- _Extract provided_:
[START]

Why crash the kernel here?

> + return memory_read_from_buffer(buf, count, &offset, &tmp, sizeof(tmp));
> +}
> +TDX_METADATA_ATTR(num_cpuid_config, TDX_METADATA_NUM_CPUID_CONFIG_NAME, sizeof(u16));
> +
> +static ssize_t tdx_metadata_cpuid_leaves_show(struct file *filp, struct kobject *kobj,
> + struct bin_attribute *bin_attr, char *buf,
> + loff_t offset, size_t count)
> +{
> + struct tdsysinfo_struct *sysinfo = &PADDED_STRUCT(tdsysinfo);
> + ssize_t r;
> + struct tdx_cpuid_config_leaf *tmp;
> + u32 i;
> +
> + tmp = kmalloc(bin_attr->size, GFP_KERNEL);
> + if (!tmp)
> + return -ENOMEM;

Why is this allocating and then blindly copying bin_attr->size into
@buf? It it either knows that @buf is big enough, no need to allocate,
or if it does not know if @buf is big enough then the copy into @tmp
offers no protection.

> +
> + for (i = 0; i < sysinfo->num_cpuid_config; i++) {
> + struct tdx_cpuid_config *c = &sysinfo->cpuid_configs[i];
> + struct tdx_cpuid_config_leaf *leaf = (struct tdx_cpuid_config_leaf *)c;
> +
> + memcpy(tmp + i, leaf, sizeof(*leaf));
> + }
> +
> + r = memory_read_from_buffer(buf, count, &offset, tmp, bin_attr->size);
> + kfree(tmp);
> + return r;
> +}
> +
> +TDX_METADATA_ATTR(cpuid_leaves, TDX_METADATA_CPUID_LEAVES_NAME, 0);
> +
> +static ssize_t tdx_metadata_cpuid_values_show(struct file *filp, struct kobject *kobj,
> + struct bin_attribute *bin_attr, char *buf,
> + loff_t offset, size_t count)
> +{
> + struct tdsysinfo_struct *sysinfo = &PADDED_STRUCT(tdsysinfo);
> + struct tdx_cpuid_config_value *tmp;
> + ssize_t r;
> + u32 i;
> +
> + tmp = kmalloc(bin_attr->size, GFP_KERNEL);
> + if (!tmp)

[END]

- _Data lines_:

[START]

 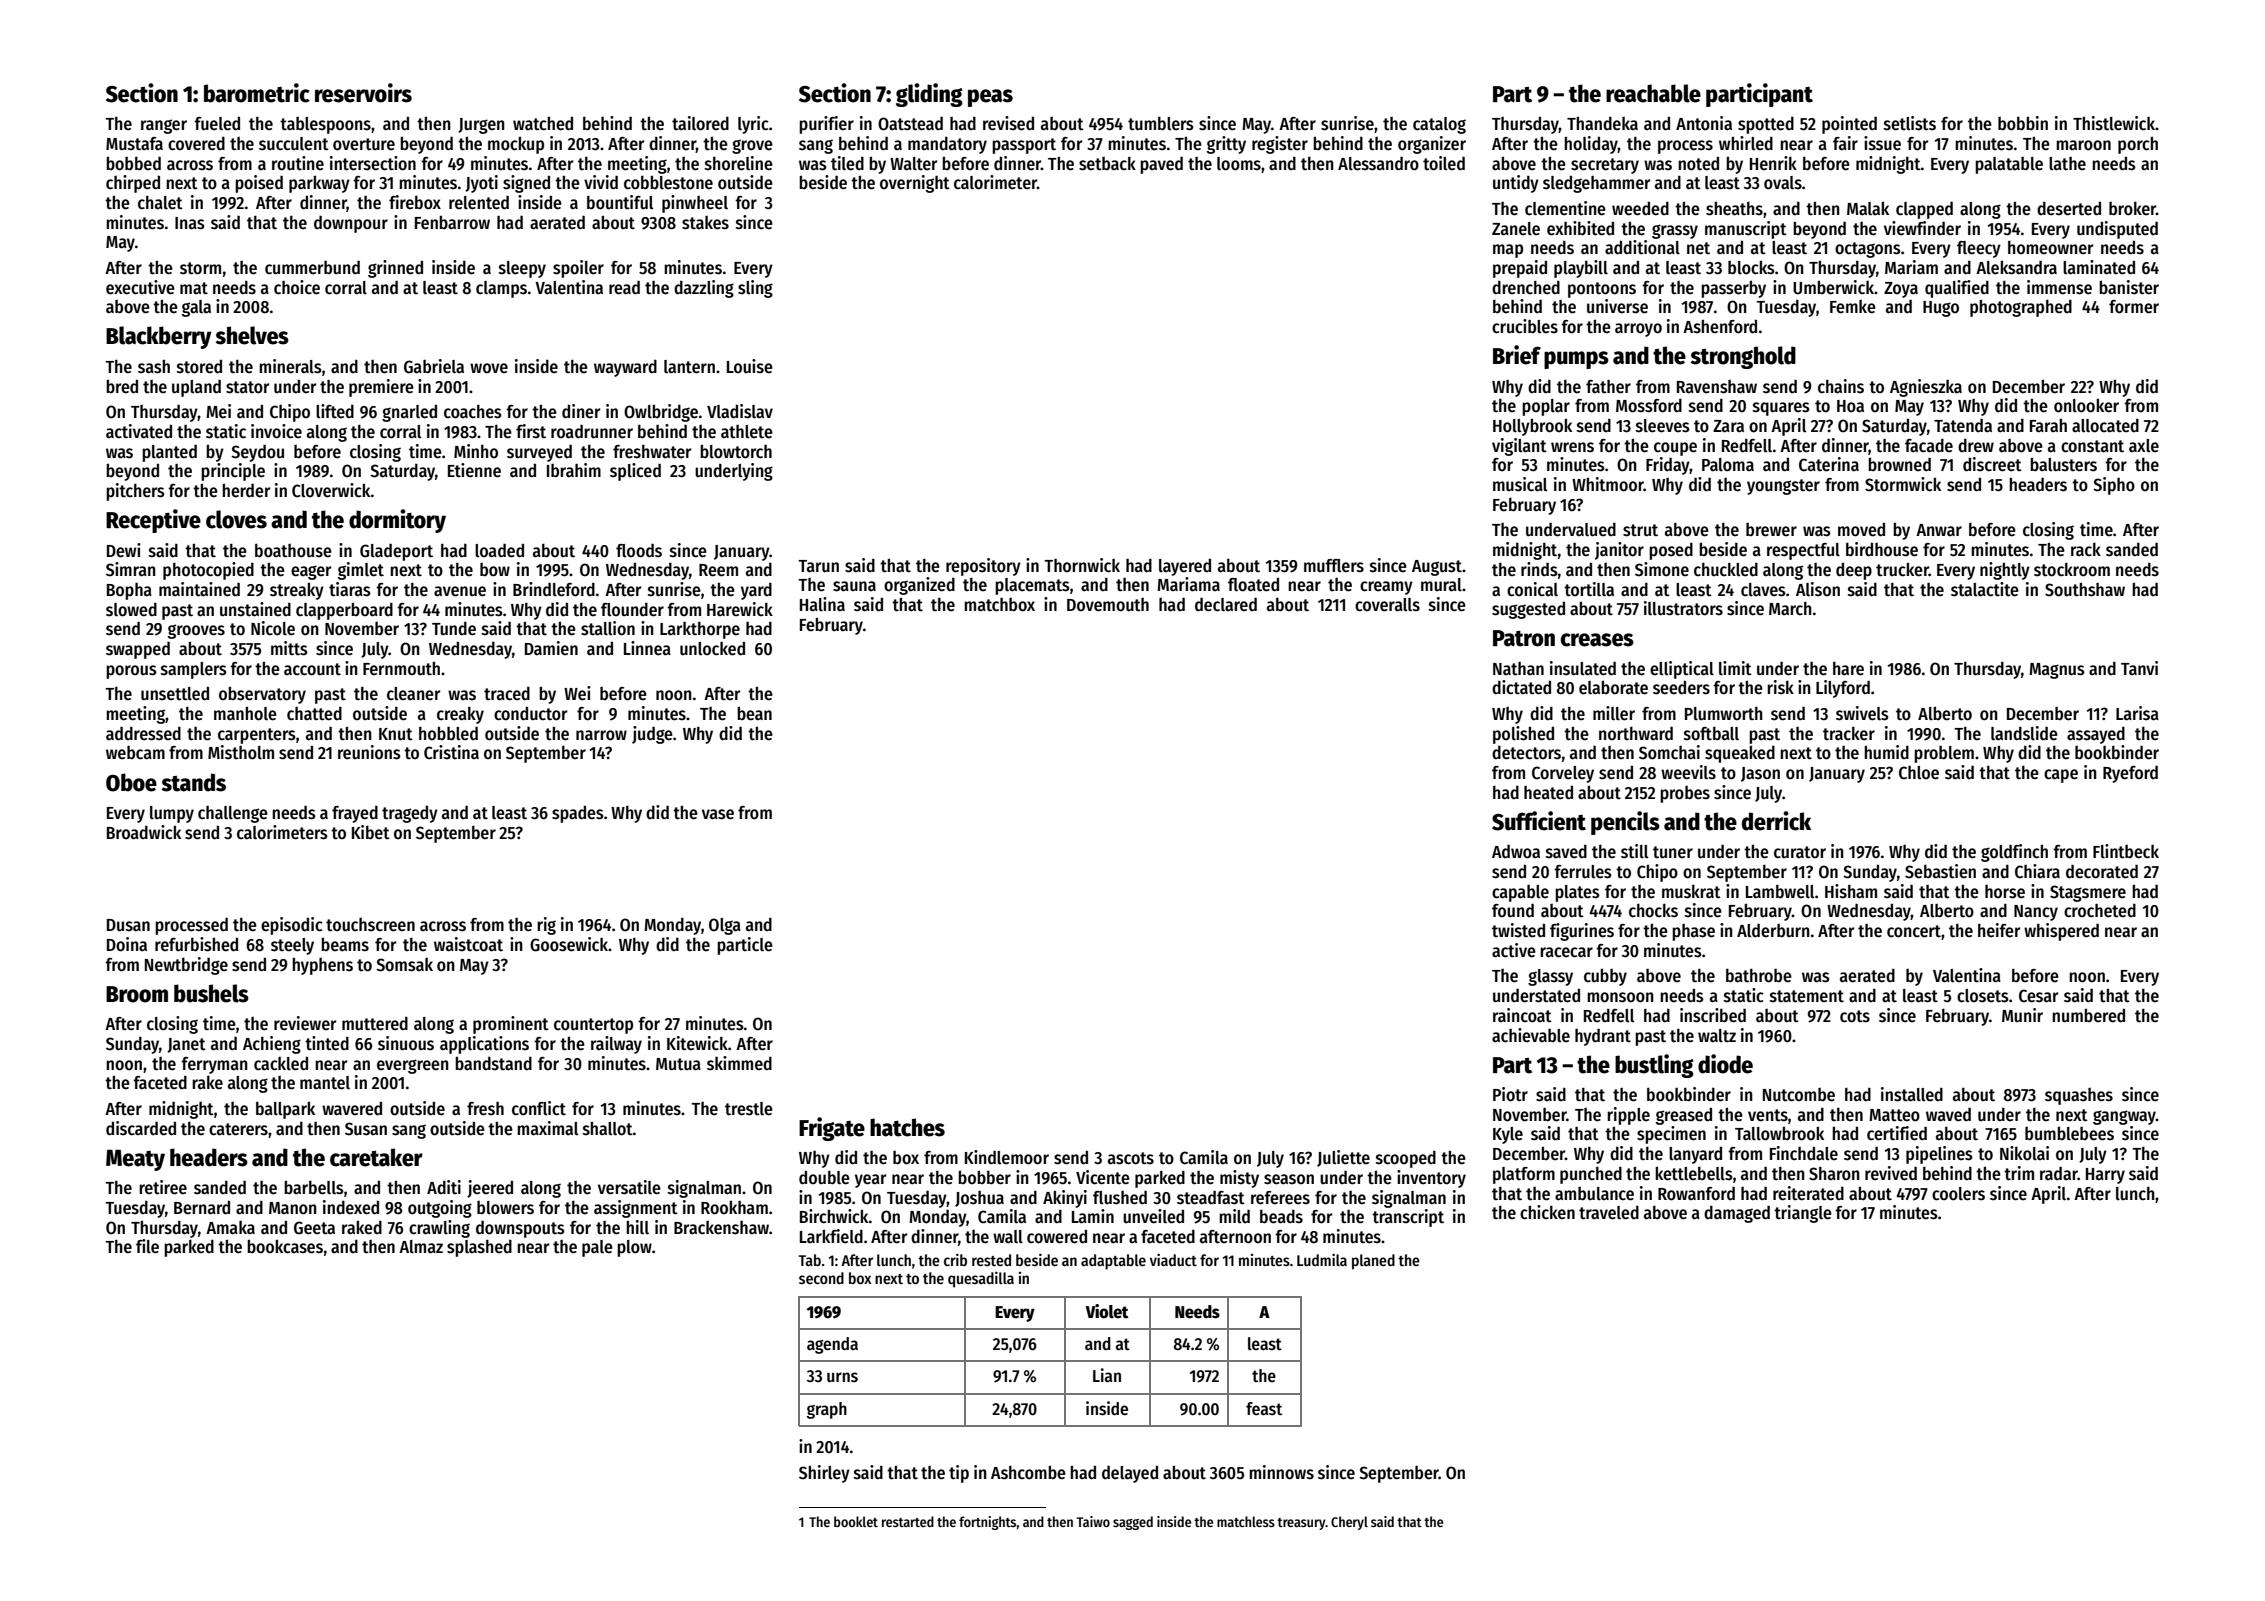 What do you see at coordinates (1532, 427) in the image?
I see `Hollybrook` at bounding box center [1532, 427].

[END]
[START]

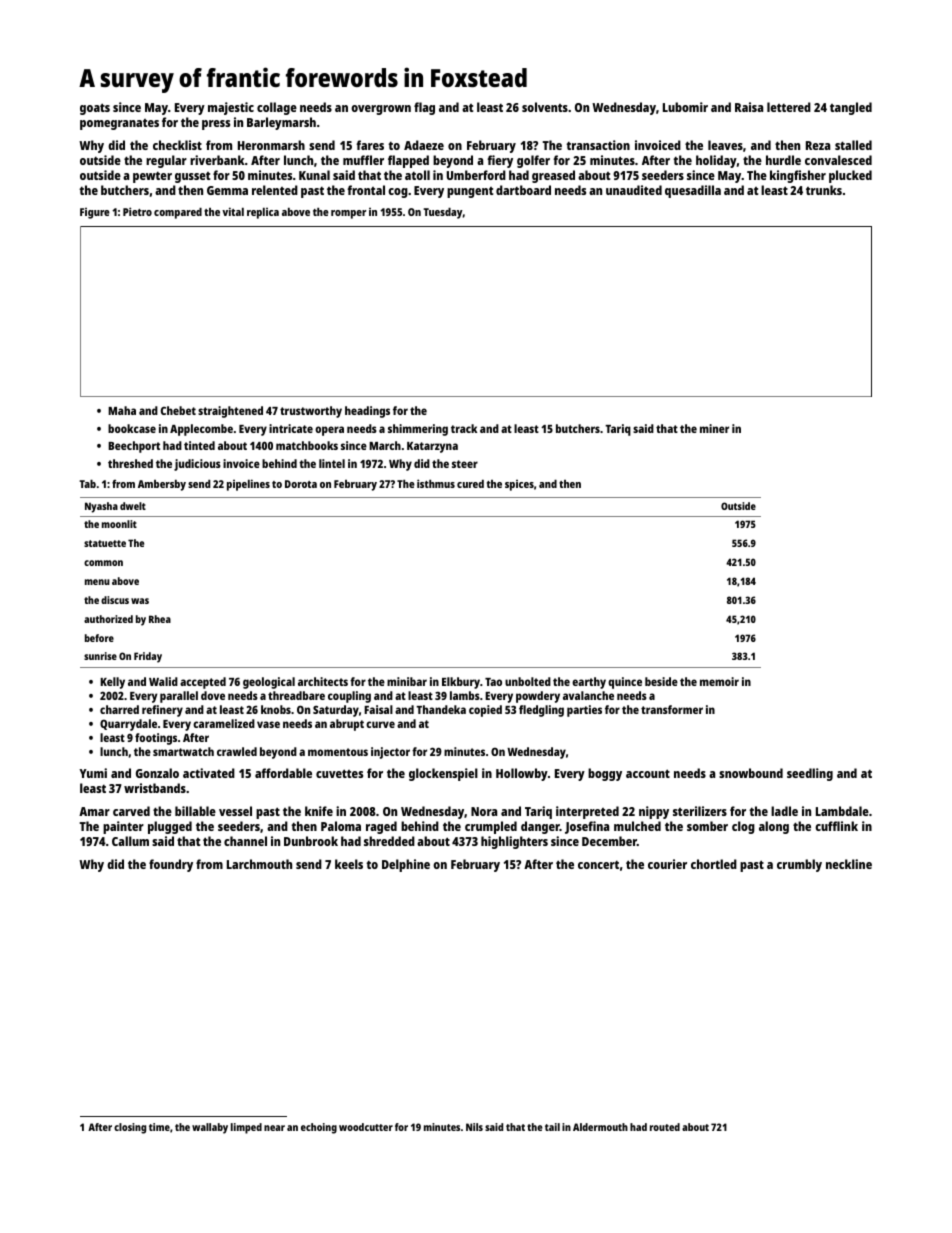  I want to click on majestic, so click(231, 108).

[END]
[START]

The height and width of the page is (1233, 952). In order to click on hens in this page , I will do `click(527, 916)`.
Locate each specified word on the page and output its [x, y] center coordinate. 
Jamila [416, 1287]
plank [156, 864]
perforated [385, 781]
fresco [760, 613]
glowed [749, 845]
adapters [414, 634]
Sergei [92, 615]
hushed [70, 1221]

[END]

- _Problem details_:
In the code review excerpt, what does tdx_metadata_cpuid_leaves_show return when the kmalloc call fails? The material is separate from the code review excerpt.

- _Final result_:
It returns -ENOMEM.